Le acque del cambiamento impossibile stanno dunque sommergendo ACD e la presidente Maggioni (voto 5, a entrambi). Si capisce la delusione del premier e di chiunque vorrebbe una Rai che fosse vera concorrente della BBC. Massimo Mucchetti, parlamentare del Pd, ex giornalista economico del Corriere, da sempre sostiene il ruolo dello stato in economia. Eppure è favorevole a privatizzare la Rai, a dare al mercato almeno due reti, Rai 2 e Rai3, (voto 9). Ci sarebbe pure un’ampia e trasversale maggioranza.

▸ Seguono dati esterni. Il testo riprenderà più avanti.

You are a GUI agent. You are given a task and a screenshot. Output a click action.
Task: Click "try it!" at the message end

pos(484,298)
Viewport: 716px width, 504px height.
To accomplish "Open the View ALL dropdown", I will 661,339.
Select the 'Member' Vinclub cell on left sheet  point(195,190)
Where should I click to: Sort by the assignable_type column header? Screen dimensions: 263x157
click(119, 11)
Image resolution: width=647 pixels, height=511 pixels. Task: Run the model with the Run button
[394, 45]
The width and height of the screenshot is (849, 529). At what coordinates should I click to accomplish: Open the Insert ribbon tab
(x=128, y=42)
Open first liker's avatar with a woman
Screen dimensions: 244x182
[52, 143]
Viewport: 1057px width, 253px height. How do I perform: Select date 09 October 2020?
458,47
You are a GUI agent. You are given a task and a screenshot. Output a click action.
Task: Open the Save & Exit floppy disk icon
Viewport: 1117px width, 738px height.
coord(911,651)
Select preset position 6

Ma non succede nulla. A toccare la Rai si rimane folgorato.
ASSESSORE A ROMA
Finalmente un 5 stelle che fa una cosa come dio comanda: Paola Muraro, assessore alla nettezza urbana del comune di Roma, è andata all’Ama senza farsi annunciare e ha cazziato in diretta streaming l’intero gruppo dirigente (voto 8). Non depone a suo favore che in passato ha lavorato per l’azienda di cui oggi è responsabile, né che abbia un contenzioso per 200.000 euro di passate consulenze che non le sono state pagate. Non sta nemmeno tanto bene rivolgersi ancora al Cerroni, patron dell’ottavo colle di Roma, la discarica di Malagrotta, che Ignazio Marino chiuse due anni fa. Ma fa piacere che uno dei principali bracci operativi della sindaca Raggi abbia fegato per andarci pesante e chiedere ai responsabili delle municipalizzate conto delle loro inazioni (voto 0).
SINDACO A TORINO
Partita bene, Appendino (voto 5) già inciampa nel tappetino dell’ideologia. Prima l’introduzione delle giornate di cucina vegetariana e vegana nelle mense scolastiche. Poi il delirio sulle onde elettromagnetiche che farebbero male alla salute. Con conseguente riduzione delle zone wi-fi in città e del tempo di collegamento wireless nelle scuole. Ma non erano il suo capo comico e il guru Casaleggio senior a voler rottamare la vecchia politica in nome nella nuova gloriosa era della connessione universale, della meravigliosa rete e delle miracolose stampanti in 3D?